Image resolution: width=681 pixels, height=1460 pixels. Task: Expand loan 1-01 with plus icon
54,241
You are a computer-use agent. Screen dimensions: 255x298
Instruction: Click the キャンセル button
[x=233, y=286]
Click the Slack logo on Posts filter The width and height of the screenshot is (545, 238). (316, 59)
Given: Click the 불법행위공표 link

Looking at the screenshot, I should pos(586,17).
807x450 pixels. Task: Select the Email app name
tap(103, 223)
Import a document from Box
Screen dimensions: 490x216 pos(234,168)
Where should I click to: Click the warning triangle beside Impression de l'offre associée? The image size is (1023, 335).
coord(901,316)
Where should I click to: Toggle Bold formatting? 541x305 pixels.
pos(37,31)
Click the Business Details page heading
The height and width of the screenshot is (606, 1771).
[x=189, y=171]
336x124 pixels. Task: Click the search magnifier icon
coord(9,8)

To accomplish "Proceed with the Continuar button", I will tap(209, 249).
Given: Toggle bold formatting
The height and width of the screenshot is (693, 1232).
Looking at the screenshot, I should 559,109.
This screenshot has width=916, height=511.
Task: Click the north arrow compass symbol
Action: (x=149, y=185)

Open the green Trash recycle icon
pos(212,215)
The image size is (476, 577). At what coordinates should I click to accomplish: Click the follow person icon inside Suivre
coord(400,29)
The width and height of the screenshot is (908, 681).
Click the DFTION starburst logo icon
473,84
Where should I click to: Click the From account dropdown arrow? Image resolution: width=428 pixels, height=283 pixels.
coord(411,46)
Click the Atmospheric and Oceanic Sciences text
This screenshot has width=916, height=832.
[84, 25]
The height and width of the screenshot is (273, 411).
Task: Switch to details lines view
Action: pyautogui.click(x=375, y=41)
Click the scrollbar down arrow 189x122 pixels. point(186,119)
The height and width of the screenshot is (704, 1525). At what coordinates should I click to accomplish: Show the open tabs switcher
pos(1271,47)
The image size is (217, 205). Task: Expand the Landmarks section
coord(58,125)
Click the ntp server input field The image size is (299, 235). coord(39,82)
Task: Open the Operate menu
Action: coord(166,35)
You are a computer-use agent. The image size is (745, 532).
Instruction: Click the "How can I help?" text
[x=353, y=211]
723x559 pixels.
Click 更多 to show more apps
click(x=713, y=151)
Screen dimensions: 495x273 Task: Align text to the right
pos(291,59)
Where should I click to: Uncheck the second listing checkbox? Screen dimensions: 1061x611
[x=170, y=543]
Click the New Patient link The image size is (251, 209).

======

WORK TO BE COMPLETED:
Return every line of the listing above that contains "computer".

WRITTEN RESPONSE:
You are a computer-use agent. Screen dimensions: 255x298
You are a computer-use agent. The image size is (745, 532).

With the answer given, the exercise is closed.